Each line below from the "Grab the move icon beside Üslü Sayılar" line through the "Task: Click the Participar raise hand icon" line, those two included, must be restated word for word; the pictures must not be.
Top of DATA UNDER STUDY
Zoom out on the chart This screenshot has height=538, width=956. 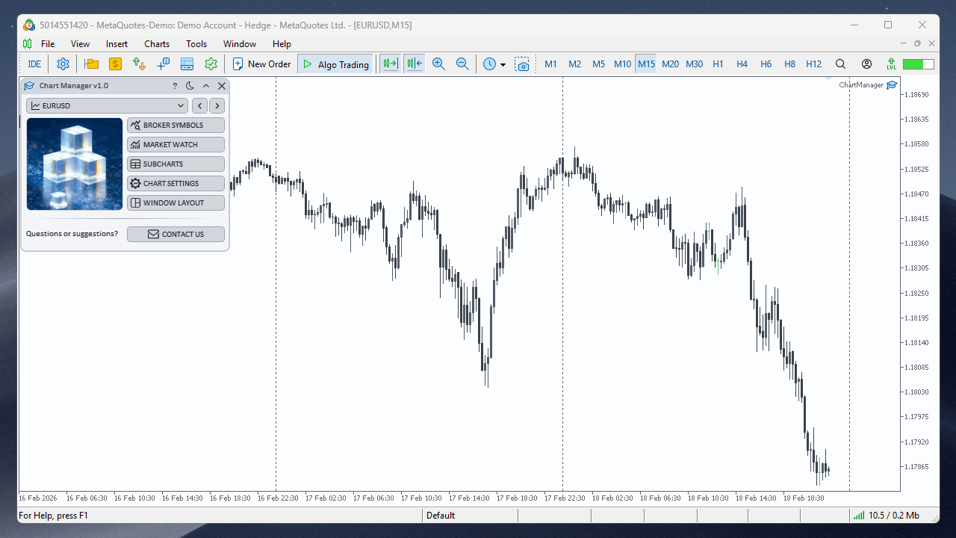[x=462, y=64]
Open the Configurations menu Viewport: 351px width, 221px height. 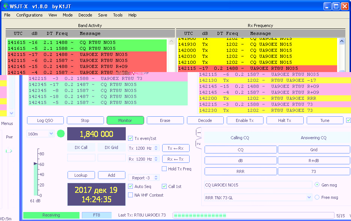[29, 15]
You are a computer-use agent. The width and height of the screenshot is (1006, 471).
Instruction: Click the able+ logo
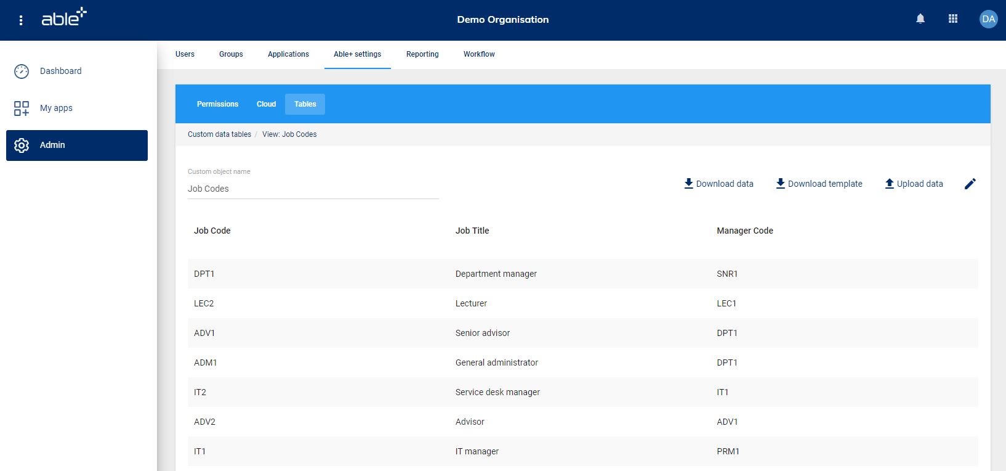64,18
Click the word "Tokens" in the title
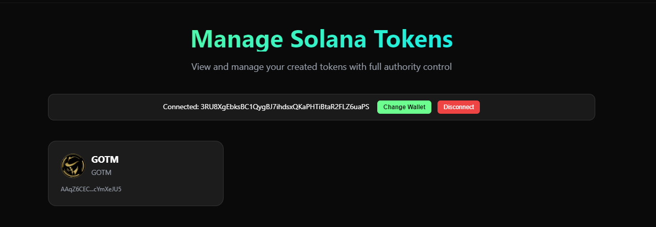This screenshot has height=227, width=656. tap(413, 39)
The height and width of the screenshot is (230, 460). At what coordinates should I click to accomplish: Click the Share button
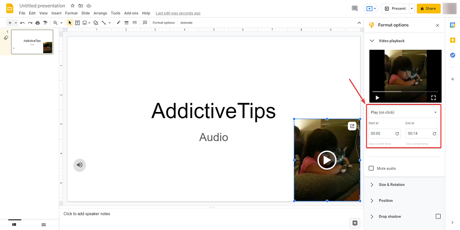click(x=428, y=8)
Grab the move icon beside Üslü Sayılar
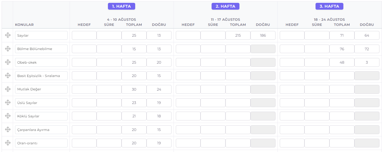 click(8, 103)
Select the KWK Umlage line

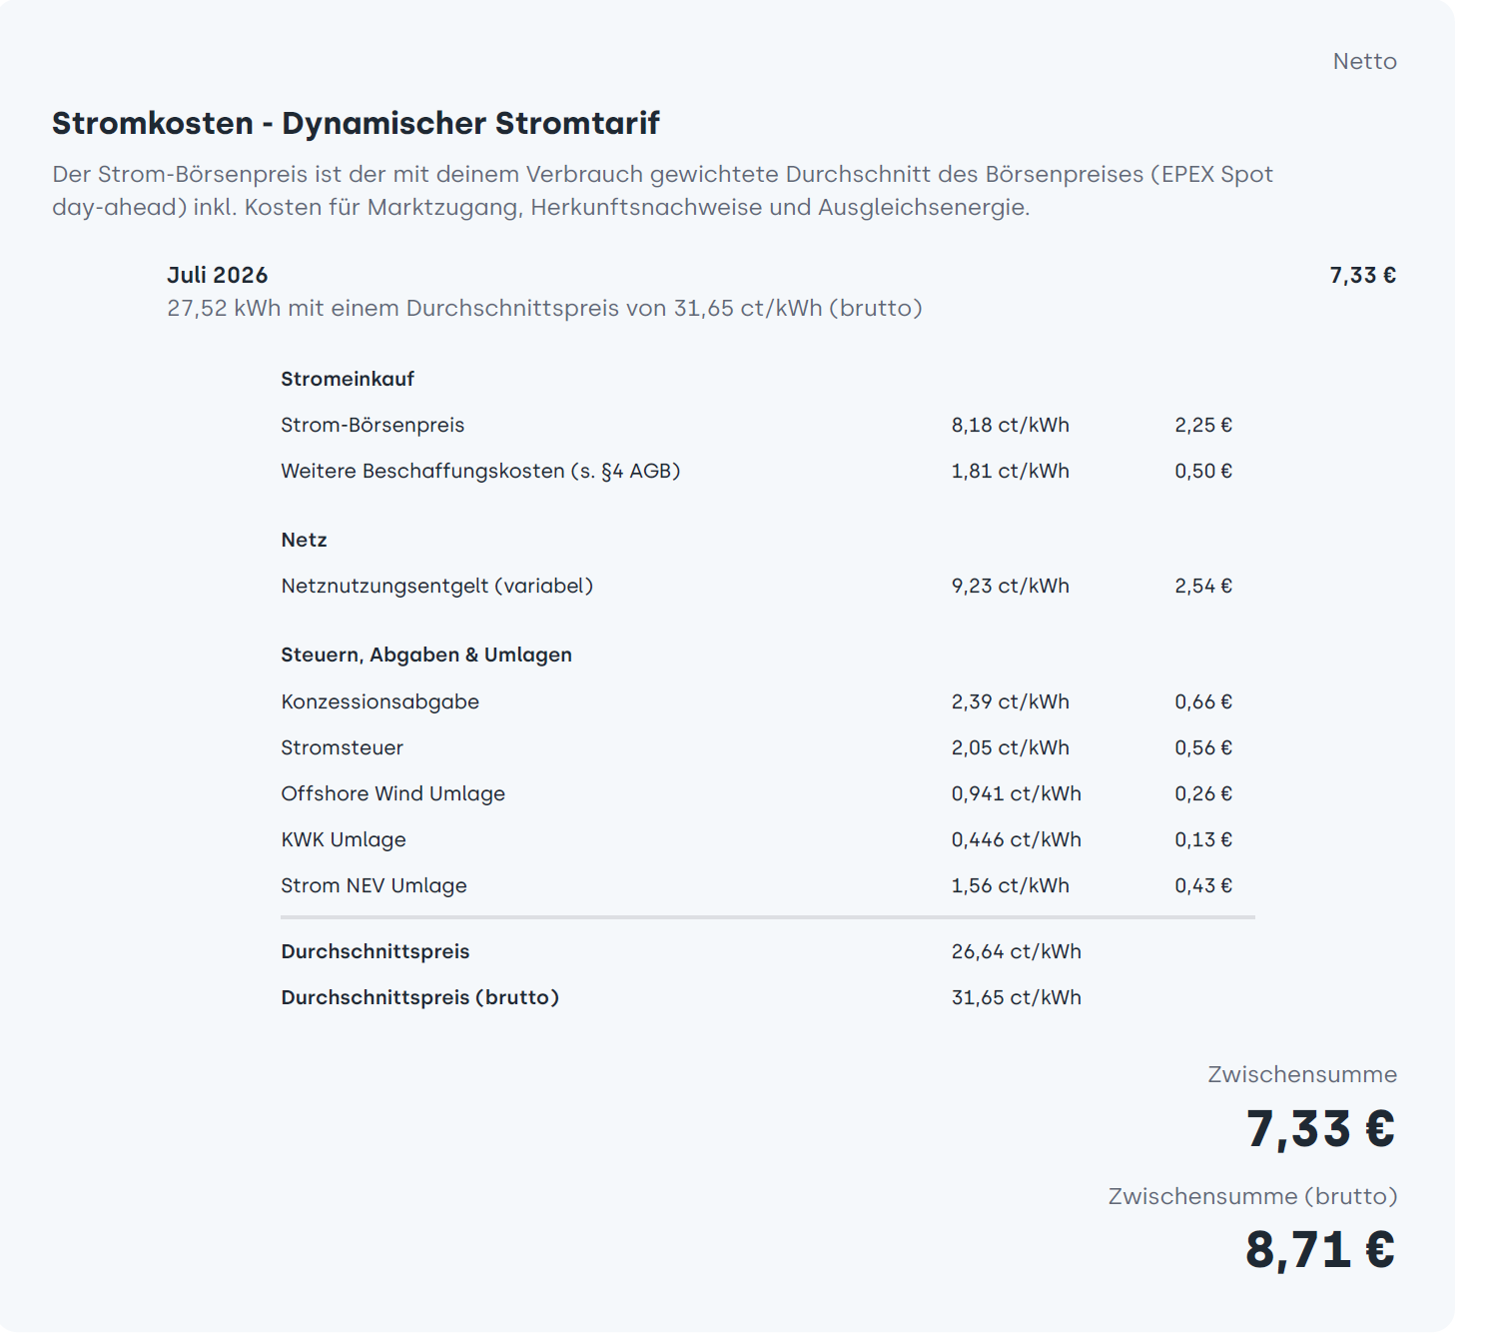coord(756,839)
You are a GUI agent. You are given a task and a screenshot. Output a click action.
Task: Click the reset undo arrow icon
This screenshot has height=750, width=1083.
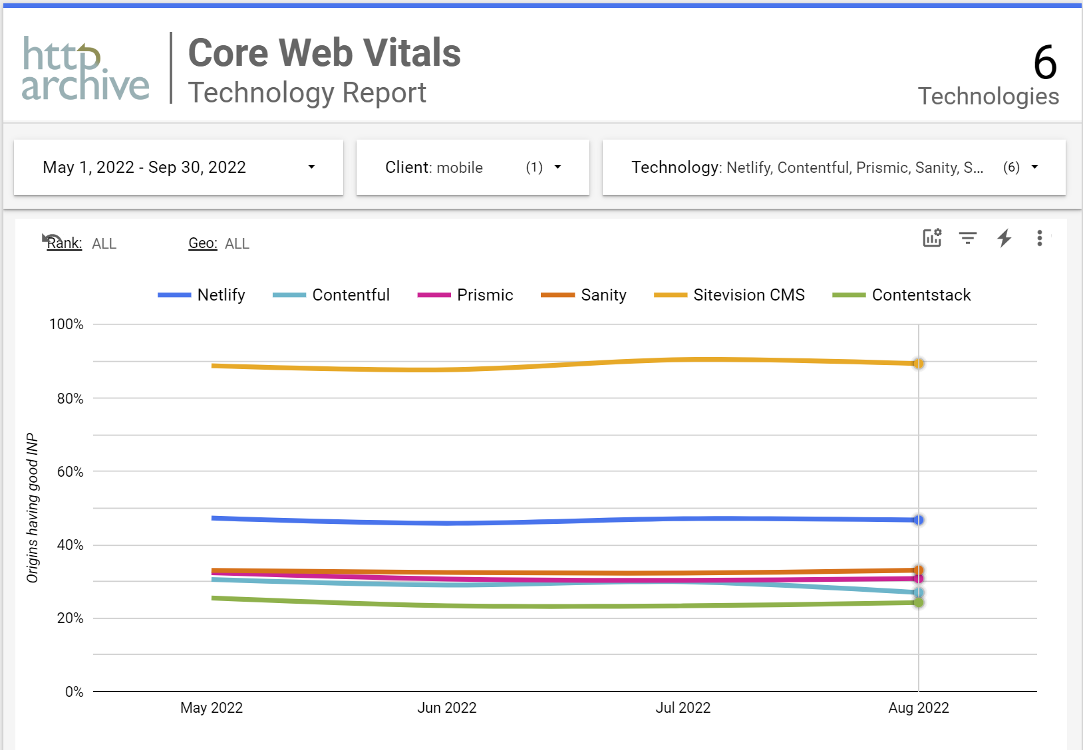(51, 239)
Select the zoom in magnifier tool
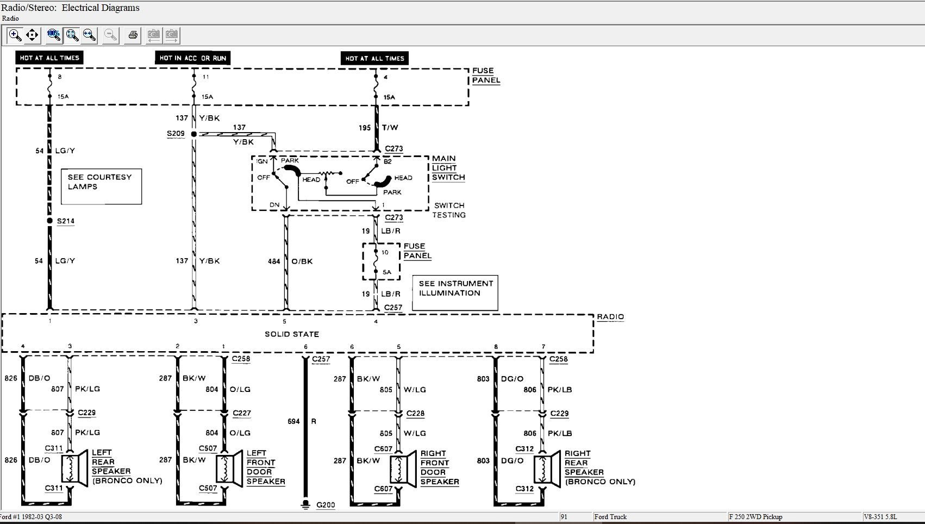 click(15, 35)
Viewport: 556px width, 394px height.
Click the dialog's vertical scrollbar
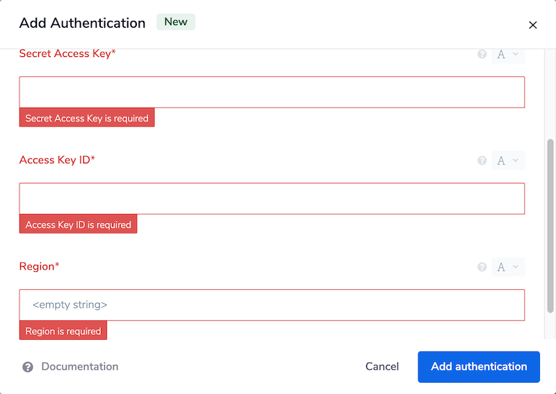coord(551,222)
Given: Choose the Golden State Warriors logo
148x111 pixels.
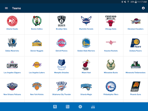Looking at the screenshot, I should click(x=86, y=43).
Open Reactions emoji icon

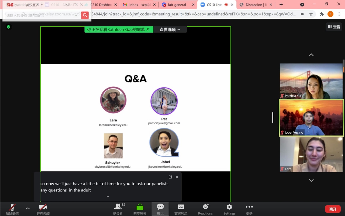[x=205, y=207]
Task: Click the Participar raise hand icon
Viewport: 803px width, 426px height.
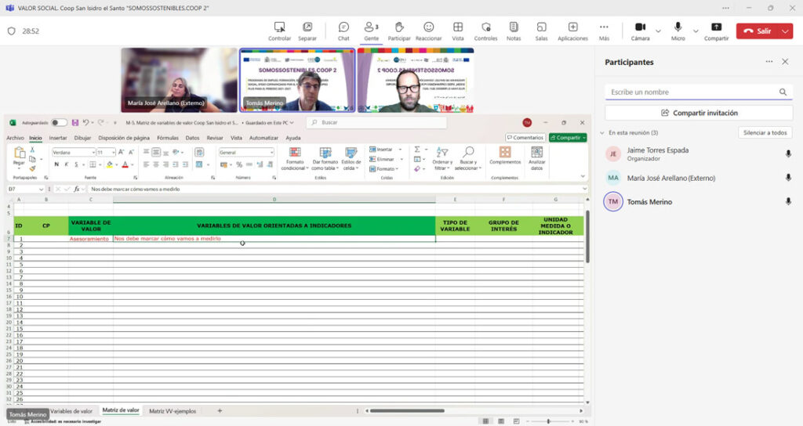Action: (x=398, y=31)
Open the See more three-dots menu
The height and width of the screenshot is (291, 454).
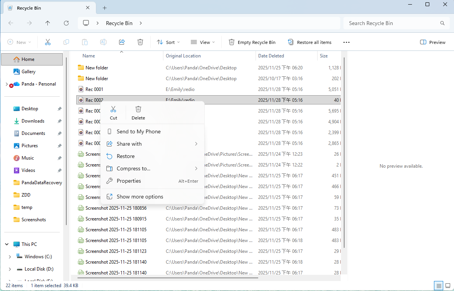[346, 42]
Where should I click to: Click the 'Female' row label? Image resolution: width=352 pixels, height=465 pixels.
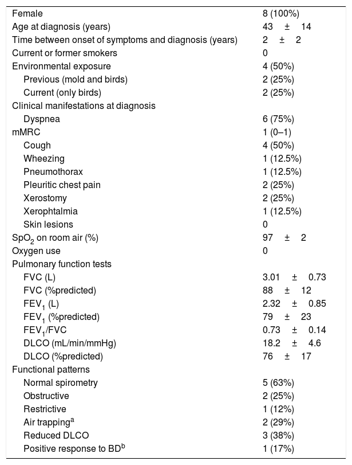coord(26,14)
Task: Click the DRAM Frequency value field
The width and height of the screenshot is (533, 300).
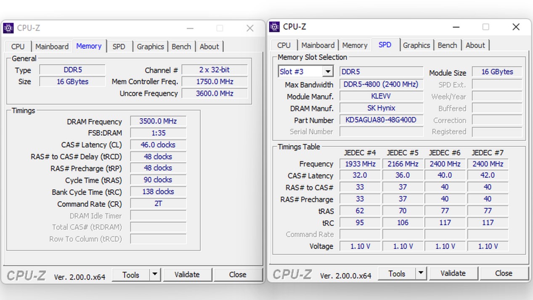Action: tap(158, 121)
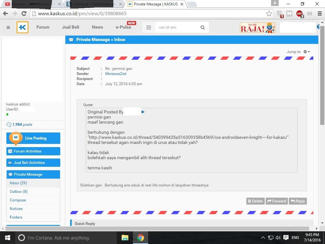Reload the page
The width and height of the screenshot is (325, 244).
(24, 13)
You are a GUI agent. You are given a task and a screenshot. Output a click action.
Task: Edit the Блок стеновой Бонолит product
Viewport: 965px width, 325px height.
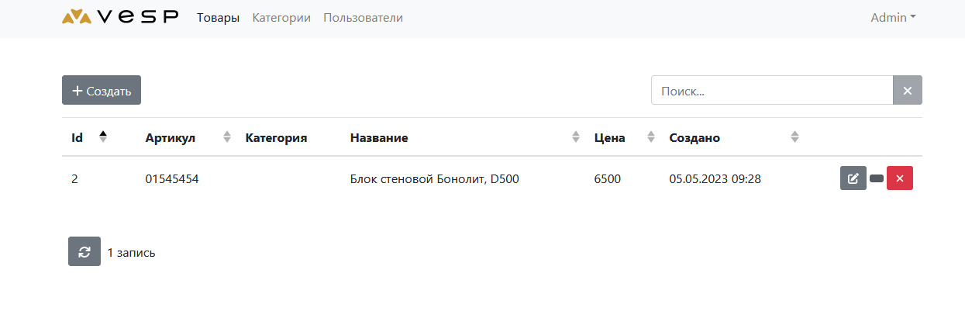[x=853, y=178]
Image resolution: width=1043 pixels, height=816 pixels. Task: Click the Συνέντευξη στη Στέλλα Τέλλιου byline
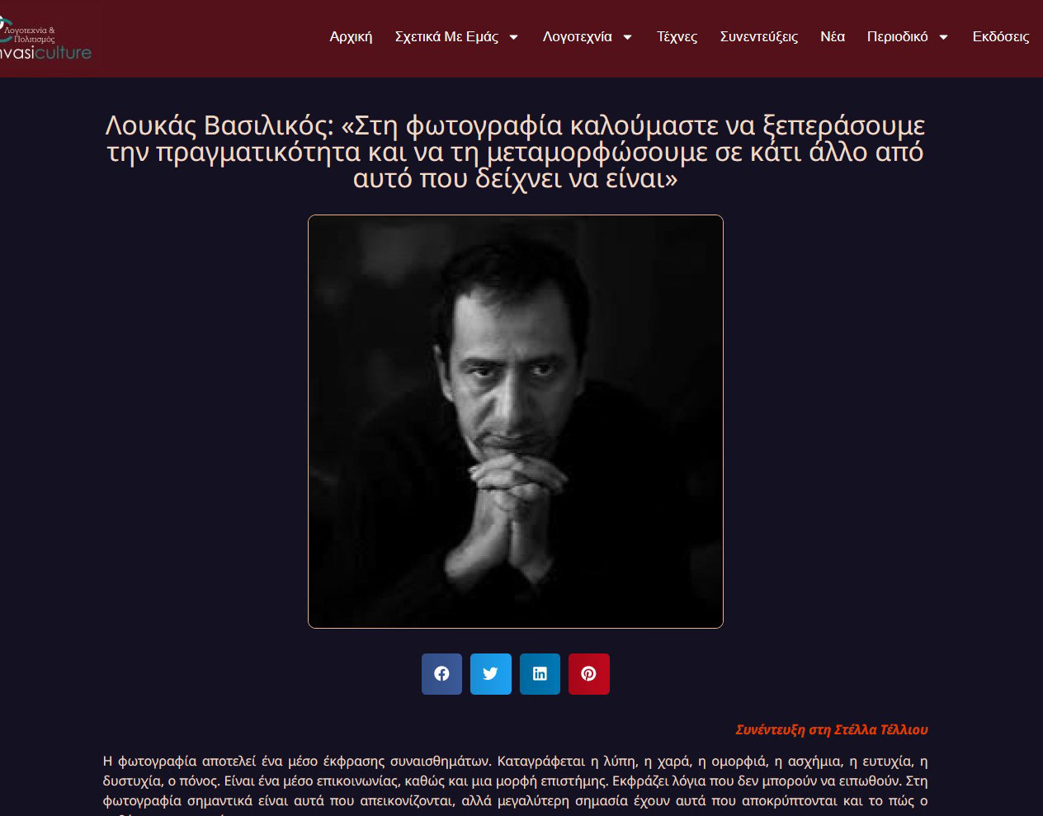click(x=832, y=729)
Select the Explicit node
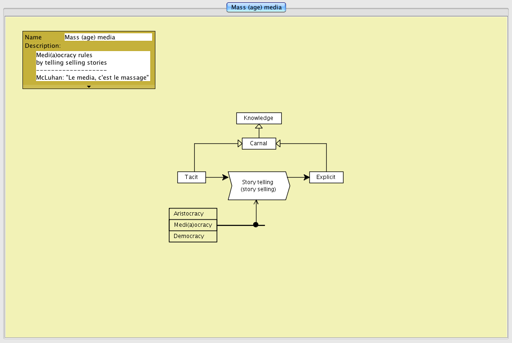512x343 pixels. coord(326,177)
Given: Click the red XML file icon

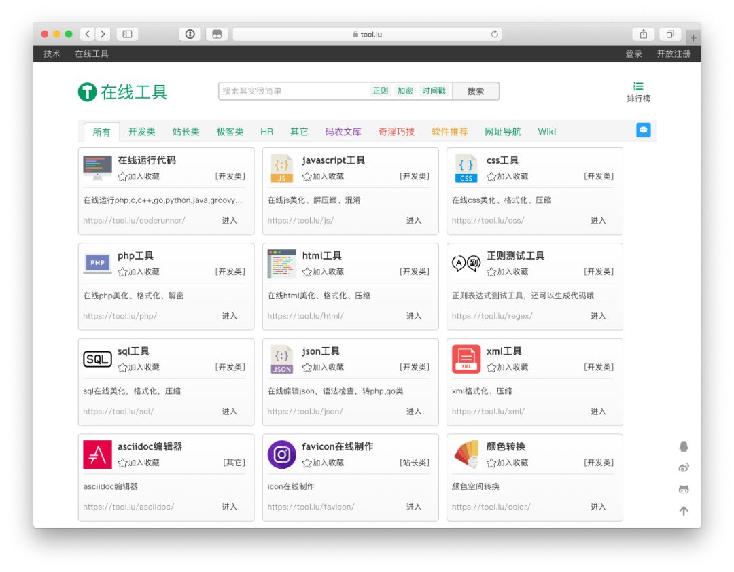Looking at the screenshot, I should point(466,359).
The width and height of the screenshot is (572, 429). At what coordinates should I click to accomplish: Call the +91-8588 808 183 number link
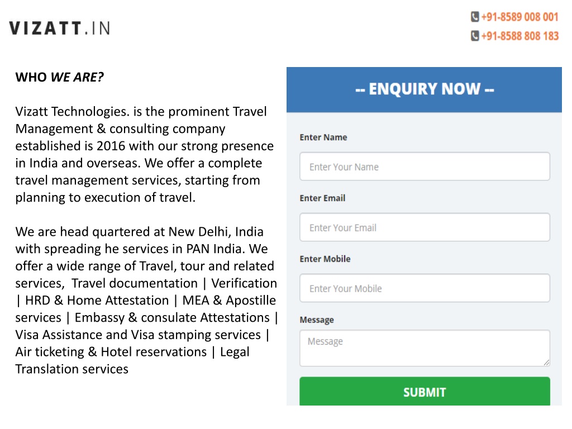click(x=520, y=36)
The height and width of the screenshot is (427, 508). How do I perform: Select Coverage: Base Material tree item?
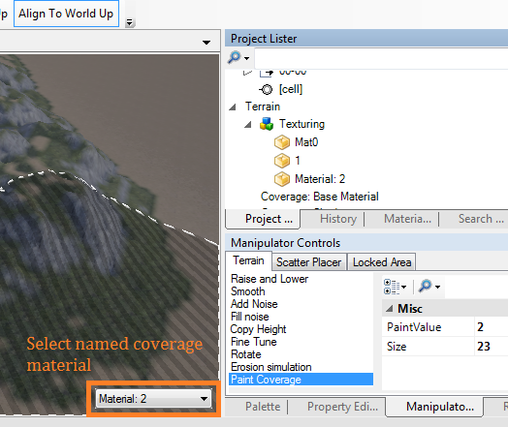pyautogui.click(x=320, y=197)
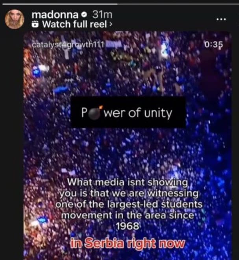Tap the What media isnt showing caption
This screenshot has width=239, height=260.
pyautogui.click(x=129, y=204)
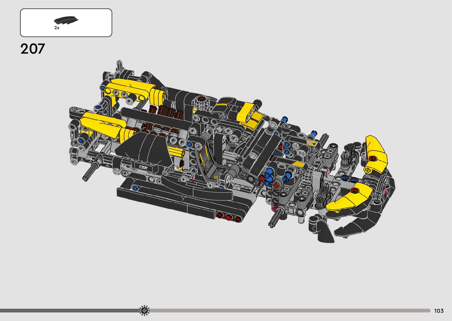Click the step number 207
The width and height of the screenshot is (452, 321).
(32, 49)
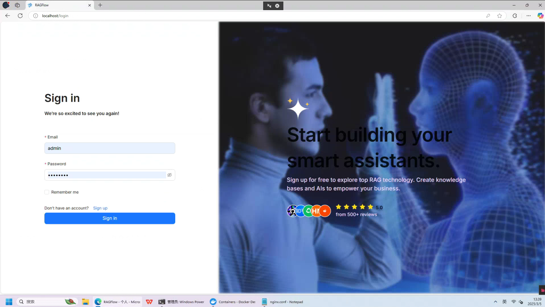Focus the Email input field

[x=110, y=148]
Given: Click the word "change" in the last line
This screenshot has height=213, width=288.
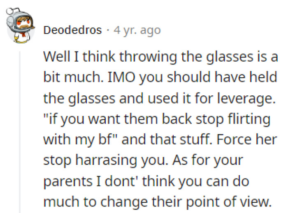Looking at the screenshot, I should [x=124, y=202].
Bottom of DATA UNDER STUDY
## ANSWER FOR THE TASK
Grab the move icon beside Üslü Sayılar
 click(8, 103)
Select the KWK Umlage line

coord(756,839)
You are a GUI agent. You are given a task and a screenshot. Output a click action.
Task: Click the reset undo arrow icon
This screenshot has height=750, width=1083.
(51, 239)
Select the zoom in magnifier tool
 click(15, 35)
Viewport: 556px width, 394px height.
Click the dialog's vertical scrollbar
coord(551,222)
Given: Choose the Golden State Warriors logo
148x111 pixels.
Looking at the screenshot, I should click(x=86, y=43).
Open Reactions emoji icon

[x=205, y=207]
Task: Click the Participar raise hand icon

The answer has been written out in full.